Excerpted data
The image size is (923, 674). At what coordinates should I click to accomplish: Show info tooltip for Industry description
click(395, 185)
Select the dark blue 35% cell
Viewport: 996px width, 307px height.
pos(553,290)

Task brief
Please return each line of the listing above that contains the string "click".

Solution for this problem
The image size is (923, 674). At what coordinates should I click to accomplish: Show info tooltip for Industry description
click(395, 185)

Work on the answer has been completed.